I will give Hancock credit that I don't think he is actively racist, as he does correct himself when he implies that the locals wouldn't have been able to do things like stack rocks.
I don't see how getting more people interested in ancient history and geology is a bad thing. Part of the reason Graham has the wiggle room to make the claims that he makes is that the subject is relatively unstudied.
Obviously there is actual science taking place in the field and has been forever but funding for that kind of thing is notoriously difficult to come by compared to many other fields. Getting grants to study the distant past for essentially no reason other than curiosity is not a priority within an economic system that prioritizes profit over all else. The best way to break through that particular obstacle is getting more people to pay attention and ask questions. If we need a benign conspiracy theory about "big geology" hiding the truth from us to make that happen then where's the harm in that? The vast majority of people prone to conspiratorial thinking are already farther down that rabbit hole than Hancock's ideas will take them.
Additionally, actual scientists would do well to learn something from Graham about presentation. Despite what you may think of him, the way he talks about the subject resonates with people. People don't want hear a regurgitation of facts in a research paper. Speculate a bit and get people excited about your future work. You don't need to go to the extremes that he does but don't refuse to branch out from what can be conclusively proven today either. Talk about your theories and what you're hoping to find / learn just as much as you talk about the results of your research.
"What if every star was a human soul?" is not an interesting astronomy question to get people into astronomy. "Big Astronomy" not awarding grants to study that, is not a conspiracy. It's due diligence.
Using a platform to say "What if [random speculation that has no basis and can't be tested]" is not useful science outreach. It's someone pretending to be science-y.
A person's sole redeeming aspect being "being an engaging speaker" doesn't make them a useful object lesson, it makes them yet another snake oil salesman. That's not new or unique. That's being a charlatan. Which is what people don't like about Graham.

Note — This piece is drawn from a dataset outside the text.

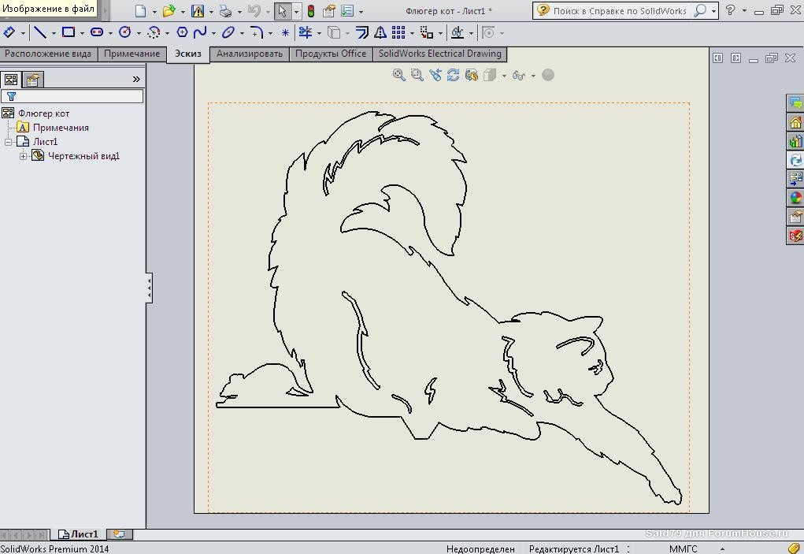Click the Zoom to Fit magnifier icon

You're ignoring the interesting questions he asks in favor of the easy to hand wave away stuff and that's exactly what I'm talking about. To be clear, I'm not defending the things he says. I'm pointing out that his more outlandish theories gain more traction because the scientific community doesn't lean into the softballs and use them as an opportunity to both teach people actual science and understand what different groups of people want to learn about.
Ignore the star / soul example and focus in on the possibility of an ancient and semi advanced civilization existing. That's the part grabbing people's attention. Talk about what that would change about our understanding of the past and what sort of evidence we would expect to find if it were true. Showcase people working in related fields and what they have found already. Propose other locations we could look for that evidence and discuss other topics we could study while looking for that evidence in those places. Engage the curiosity, don't dismiss it. Anyone listening to Graham is likely uneducated in science but interested in it so use that as your jumping off point instead of judging those people for not being farther down the path.
It causes us problems when we do try to educate people.
We'd do better with funding to do these kinds of things. It's very expensive to do it right.
I'm not one for Joe Rogan, but cannot recommend the interview with Handcock and Flint Dibble enough if you want to see how quickly his narratives fall apart. The real story is a lot cooler anyway.